SATURDAY, 1/21/06 – I just got through watching a recording of last night’s game of the Rockets’ win over the Chicago Bulls in double overtime. It’s amazing to me how T-Mac can come off the inactive list from his back spasm problem, play the number of minutes he played (40) and rack up the numbers he did: 35 points, 9 rebounds and 6 assists.
He was originally scheduled to only play 28 minutes so he could ease himself and his back into action, but that strategy flew out the window once the Rockets had a chance to win it.
The Rockets were down 86-80 with 3:56 remaining in the fourth quarter, but for once, they were able to come back in the clutch. They went on an 8-2 run and tied it at 88-88, capped by Juwan Howard scoring his 29th and 30th points of the game. Without Juwan kicking in his 30 points on 15-of-29 shooting (20 in the second half), the Rockets would not have had a chance in this game.
The Bulls went up 90-88 when Luol Deng hit a jump shot with 46 seconds remaining. But then an unlikely Rocket hero came up big. Chuck Hayes, playing only his second game in the NBA, got a huge block of Kirk Hinrich near the basket. Hayes secured the ball, called time-out, which set the Rockets up for a huge chance to tie the game and put it in overtime.
On the ensuing Rocket possession, T-Mac missed a long two-pointer, but grabbed the rebound and sank a cold-blooded, fadeaway baseline jumper to tie it up 90-90 with 2.1 seconds remaining. The game went into overtime where T-Mac scored six points, then into a second overtime where T-Mac scored 7 more points.
In that second OT, T-Mac missed a shot with 1:05 remaining that could have put the Rockets up 108-106, but Hayes came up big again with another rebound, setting up a play were T-Mac hit a 3-pointer with 42 seconds remaining to give the Rockets a 109-106 lead. Playing some good defense down the stretch, the Rockets held on for the 109-108 win.
More about Hayes, though. Just two games out of the NBA Development League, the dude scored 12 points, grabbed 13 boards and had two blocks in 32 minutes of play. The Rockets were high on Hayes back in the pre-season, but he just missed making the final roster. But since the Rockets have been decimated by injury, they brought him back and signed him on Wednesday to a 10-day contract.

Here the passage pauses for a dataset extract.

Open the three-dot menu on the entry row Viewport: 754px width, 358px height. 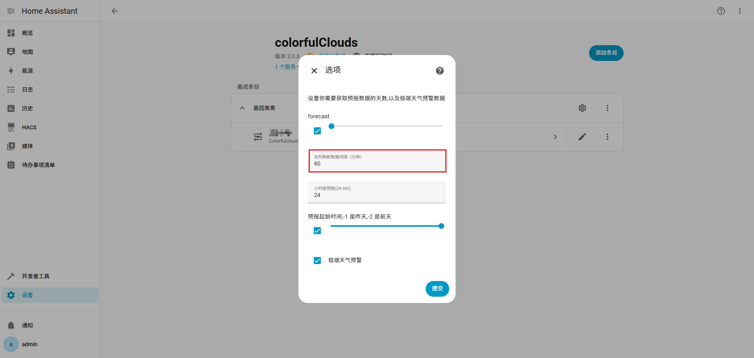click(608, 137)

Hayes was racking up good stats in the D-League, averaging 11.6 points per game for the Albuquerque Thunderbirds, and leading that league with 12.2 rebounds per game. Hayes played at Kentucky and had a pretty good career there, tying a school record by starting 110 consecutive games. In his senior year, he was named consensus First-Team All-SEC and the league’s Defensive Player of the Year. So the guy is no slouch.

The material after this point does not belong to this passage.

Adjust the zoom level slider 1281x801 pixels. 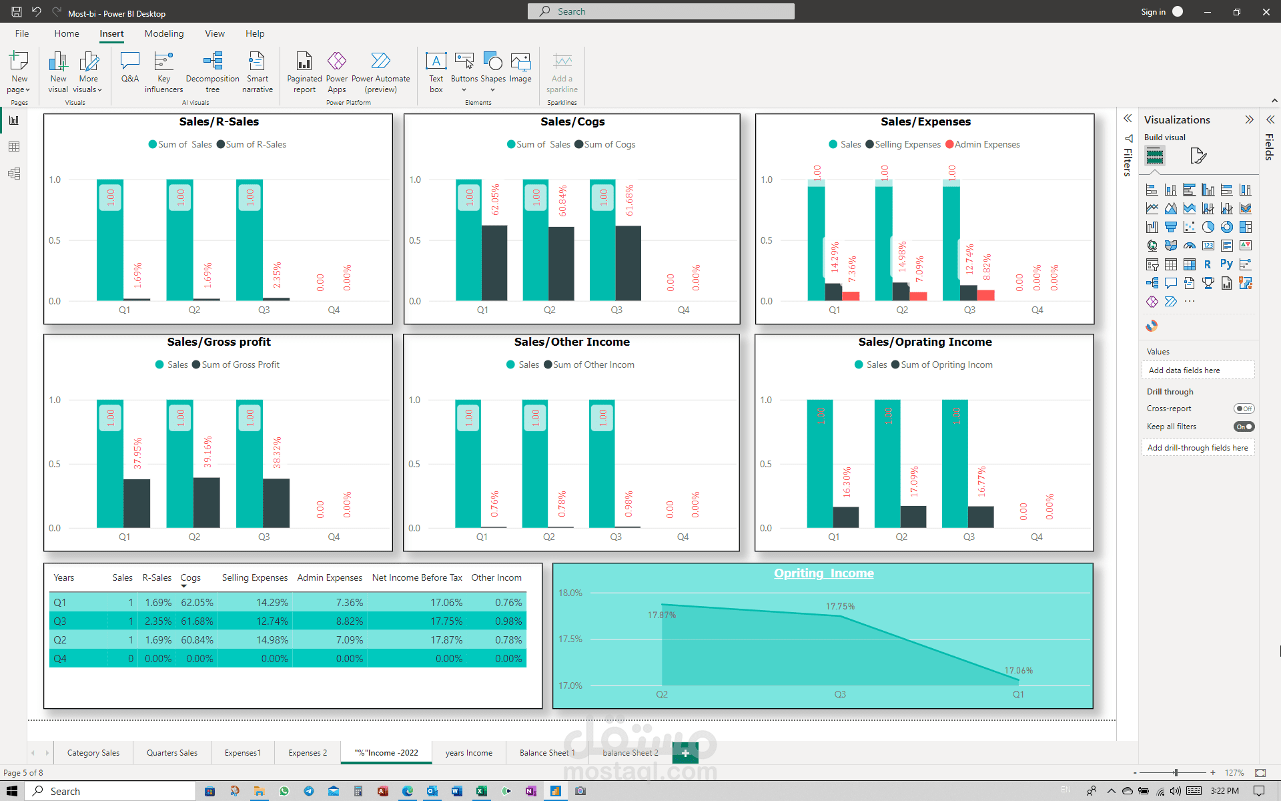point(1176,772)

The knock against Hayes’ prospects in the NBA is his relatively short 6′-6″ height to play power forward, and his limited ball-handling skills to play small forward. But on Friday night against the Bulls, he showed that his height was not a detriment in coming up with big rebounds, blocks and points in the paint. If he continues to play like this, he’s going to find himself a permanent roster spot on the Rockets and give Stromile Swift some competition at power forward.
But I don’t want to get excited too early. One game does not make a career, and the Bulls (16-23) haven’t been much better than the Rockets (now 13-25).
However, with 44 games remaining in the season, the Rockets are only 6.5 games out of the last playoff spot. It’s a long shot, but it was encouraging to hear T-Mac not giving up and saying after the game, “In a week or so, we’ll get my big fella (Yao Ming) back and we’ll see what we can do with this thing.”
Unfortunately, Houston has to play a juggernaut Detroit Pistons team (league-leading 32-5 record) on Sunday afternoon. No matter how well T-Mac, Howard and Hayes play, that game will definintely be a loss for the Rockets.